Pick up the passage on advocating at school for a child with a head injury (TBI) and continue it after its last sentence.

■ **DOCUMENT SEGMENT**:

- Opening Delimiter -

As mentioned earlier, you know your child best and likely have a better overall assessment of your child's needs. While some educators have a basic understanding of TBI, it is hard to really know the issues associated with head injury unless you have lived it or have had a lot of experience with students who have TBI.
It is not uncommon for educators to attempt to group or attribute certain behaviors to be aligned with other disabilities, and this often has a significant impact on your child's learning. TBI is a unique disability due to the distinctive nature of head injury and should be treated as such. Speaking up not only dissolves concerns, but also prevents difficult situations down the road.
As your child's advocate it is vital to develop relationships with your child school. Work with your child's educators and the administrative department, not against them. Ways you can do this is to volunteer in the classroom or offer to help out in other areas of the school.

- Closing Delimiter -

■ **Stored records**:

- Opening Delimiter -

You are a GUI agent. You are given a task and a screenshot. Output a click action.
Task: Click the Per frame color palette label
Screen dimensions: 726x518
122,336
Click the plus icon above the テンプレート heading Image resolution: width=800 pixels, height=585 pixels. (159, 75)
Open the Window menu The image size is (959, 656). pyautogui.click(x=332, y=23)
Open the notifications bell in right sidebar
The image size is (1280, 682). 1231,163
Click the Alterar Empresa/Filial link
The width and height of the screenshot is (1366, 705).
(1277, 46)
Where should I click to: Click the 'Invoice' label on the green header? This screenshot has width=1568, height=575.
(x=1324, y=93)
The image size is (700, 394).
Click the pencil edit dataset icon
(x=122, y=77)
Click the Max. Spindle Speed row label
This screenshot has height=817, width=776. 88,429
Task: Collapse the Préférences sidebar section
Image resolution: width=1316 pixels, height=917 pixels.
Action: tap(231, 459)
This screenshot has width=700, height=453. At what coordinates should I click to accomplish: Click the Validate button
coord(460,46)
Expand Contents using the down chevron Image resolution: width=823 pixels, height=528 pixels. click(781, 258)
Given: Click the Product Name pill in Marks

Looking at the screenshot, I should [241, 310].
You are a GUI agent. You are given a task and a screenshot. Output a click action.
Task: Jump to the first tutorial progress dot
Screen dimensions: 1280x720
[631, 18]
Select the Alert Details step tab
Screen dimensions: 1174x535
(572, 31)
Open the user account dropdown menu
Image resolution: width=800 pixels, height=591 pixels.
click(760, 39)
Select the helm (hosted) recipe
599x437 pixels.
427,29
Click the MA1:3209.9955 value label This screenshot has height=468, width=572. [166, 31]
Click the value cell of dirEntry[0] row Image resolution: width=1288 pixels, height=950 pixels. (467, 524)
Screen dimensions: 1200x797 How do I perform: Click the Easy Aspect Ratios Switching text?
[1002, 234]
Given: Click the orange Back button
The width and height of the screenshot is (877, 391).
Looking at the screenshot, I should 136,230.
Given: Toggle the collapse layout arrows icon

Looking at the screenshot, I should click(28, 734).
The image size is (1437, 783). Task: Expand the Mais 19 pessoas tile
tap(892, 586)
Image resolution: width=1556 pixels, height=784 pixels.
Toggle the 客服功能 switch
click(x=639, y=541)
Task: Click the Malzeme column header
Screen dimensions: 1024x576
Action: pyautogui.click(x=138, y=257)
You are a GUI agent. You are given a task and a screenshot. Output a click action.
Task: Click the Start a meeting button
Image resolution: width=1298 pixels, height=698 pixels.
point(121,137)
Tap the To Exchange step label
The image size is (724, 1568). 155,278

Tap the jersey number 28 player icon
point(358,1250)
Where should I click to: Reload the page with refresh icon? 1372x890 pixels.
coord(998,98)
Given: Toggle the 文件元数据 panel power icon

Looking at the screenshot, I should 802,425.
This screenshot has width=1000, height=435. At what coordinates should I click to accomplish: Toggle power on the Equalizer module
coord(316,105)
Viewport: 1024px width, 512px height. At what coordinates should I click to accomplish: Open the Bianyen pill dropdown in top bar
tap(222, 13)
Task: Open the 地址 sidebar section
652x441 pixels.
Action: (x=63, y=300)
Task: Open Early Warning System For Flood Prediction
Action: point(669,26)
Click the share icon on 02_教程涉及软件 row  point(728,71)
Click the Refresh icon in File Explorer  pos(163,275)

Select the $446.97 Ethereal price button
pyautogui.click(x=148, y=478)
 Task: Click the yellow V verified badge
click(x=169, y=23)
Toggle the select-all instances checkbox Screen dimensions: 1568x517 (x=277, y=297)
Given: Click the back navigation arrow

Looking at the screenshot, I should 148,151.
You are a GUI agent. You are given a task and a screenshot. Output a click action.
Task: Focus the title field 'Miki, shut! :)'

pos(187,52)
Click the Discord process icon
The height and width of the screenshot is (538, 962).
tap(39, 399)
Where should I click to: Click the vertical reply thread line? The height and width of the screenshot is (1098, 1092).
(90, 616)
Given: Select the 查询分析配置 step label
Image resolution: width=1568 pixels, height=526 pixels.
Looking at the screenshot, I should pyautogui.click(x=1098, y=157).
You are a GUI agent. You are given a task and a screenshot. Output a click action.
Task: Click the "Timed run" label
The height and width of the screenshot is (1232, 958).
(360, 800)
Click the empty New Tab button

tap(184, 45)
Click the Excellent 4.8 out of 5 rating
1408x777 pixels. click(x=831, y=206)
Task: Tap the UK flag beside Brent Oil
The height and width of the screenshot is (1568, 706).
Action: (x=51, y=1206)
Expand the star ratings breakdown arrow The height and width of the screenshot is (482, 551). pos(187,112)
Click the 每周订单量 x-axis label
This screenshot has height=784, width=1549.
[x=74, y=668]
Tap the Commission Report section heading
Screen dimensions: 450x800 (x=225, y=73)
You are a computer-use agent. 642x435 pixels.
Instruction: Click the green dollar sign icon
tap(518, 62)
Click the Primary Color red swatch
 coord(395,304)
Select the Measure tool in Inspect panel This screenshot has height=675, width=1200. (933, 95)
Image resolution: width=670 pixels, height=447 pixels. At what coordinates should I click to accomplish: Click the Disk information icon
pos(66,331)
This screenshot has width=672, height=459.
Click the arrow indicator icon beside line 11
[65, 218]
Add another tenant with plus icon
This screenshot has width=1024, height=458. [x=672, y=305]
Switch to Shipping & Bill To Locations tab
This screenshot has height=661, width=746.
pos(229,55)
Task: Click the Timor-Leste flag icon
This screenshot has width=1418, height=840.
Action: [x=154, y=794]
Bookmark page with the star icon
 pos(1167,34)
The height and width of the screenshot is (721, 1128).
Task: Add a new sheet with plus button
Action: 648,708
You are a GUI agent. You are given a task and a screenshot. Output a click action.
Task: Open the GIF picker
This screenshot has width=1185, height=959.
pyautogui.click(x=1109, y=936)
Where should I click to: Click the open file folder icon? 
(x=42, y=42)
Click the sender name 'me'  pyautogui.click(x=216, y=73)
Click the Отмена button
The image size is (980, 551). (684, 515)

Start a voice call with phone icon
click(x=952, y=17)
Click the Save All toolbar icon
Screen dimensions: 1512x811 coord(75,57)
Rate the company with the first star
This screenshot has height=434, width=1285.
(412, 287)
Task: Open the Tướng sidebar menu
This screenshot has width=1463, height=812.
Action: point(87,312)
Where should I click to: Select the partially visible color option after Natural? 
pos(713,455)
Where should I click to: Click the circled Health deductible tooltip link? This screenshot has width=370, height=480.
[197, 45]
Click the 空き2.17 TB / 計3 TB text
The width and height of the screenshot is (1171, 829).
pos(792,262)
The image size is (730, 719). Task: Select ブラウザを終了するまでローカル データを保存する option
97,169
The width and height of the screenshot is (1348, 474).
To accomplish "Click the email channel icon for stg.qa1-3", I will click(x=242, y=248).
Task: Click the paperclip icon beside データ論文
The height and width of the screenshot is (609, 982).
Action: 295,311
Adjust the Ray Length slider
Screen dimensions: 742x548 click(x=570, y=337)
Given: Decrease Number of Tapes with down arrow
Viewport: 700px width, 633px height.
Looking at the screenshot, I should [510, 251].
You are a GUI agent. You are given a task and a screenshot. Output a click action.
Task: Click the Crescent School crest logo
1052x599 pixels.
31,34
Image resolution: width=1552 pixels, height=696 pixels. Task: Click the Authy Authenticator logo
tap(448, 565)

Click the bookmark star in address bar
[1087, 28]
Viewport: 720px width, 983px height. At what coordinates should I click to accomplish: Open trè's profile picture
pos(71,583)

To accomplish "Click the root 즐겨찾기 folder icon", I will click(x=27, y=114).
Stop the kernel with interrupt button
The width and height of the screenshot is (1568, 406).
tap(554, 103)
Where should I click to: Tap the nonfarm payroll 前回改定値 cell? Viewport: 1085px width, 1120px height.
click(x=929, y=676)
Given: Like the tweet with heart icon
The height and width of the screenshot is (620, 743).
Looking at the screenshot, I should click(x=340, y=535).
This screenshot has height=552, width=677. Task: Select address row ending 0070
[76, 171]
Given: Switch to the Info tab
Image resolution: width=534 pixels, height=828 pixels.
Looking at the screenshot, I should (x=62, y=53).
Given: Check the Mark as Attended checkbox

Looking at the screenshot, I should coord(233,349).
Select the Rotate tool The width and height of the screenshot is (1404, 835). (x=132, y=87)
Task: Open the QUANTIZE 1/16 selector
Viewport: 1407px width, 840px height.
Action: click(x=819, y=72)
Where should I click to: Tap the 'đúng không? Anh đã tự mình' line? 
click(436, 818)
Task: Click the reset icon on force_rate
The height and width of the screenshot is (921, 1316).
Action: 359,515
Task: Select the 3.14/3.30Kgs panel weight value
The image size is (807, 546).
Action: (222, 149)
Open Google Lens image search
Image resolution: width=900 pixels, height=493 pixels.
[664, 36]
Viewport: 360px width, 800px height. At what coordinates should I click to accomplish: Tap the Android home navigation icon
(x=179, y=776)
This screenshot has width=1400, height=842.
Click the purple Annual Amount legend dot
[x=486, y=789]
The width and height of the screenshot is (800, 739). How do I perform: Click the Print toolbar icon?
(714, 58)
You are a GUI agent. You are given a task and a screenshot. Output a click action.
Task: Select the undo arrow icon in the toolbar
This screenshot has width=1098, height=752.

- Closing Delimiter -

■ **RESULT FOR THIS TASK**:
Partnering with your child's school helps you better understand the process and the education environment, and is also a way for you to give something back. Taking an active part in the school setting not only helps your child, but it gives you a chance to network and develop relationships with the school community.
Carefully Choose Battles
This is an important one. Sometimes parents fight an uphill battle and in the end this can have a negative impact on the child's education. It is more than likely at some point along the journey that disagreements between you and the school system will arise. Some battles are worth fighting - others, not so much.
For instance, there could be times underlying budget issues exists and administrators may try to deny services. Other times your child may have outgrown a particular need or reached a benchmark and the education plan may need to be updated and/or adjusted. With TBI and children, many issues do not arise until they are older since it cannot be seen which areas of higher level thinking have been impacted.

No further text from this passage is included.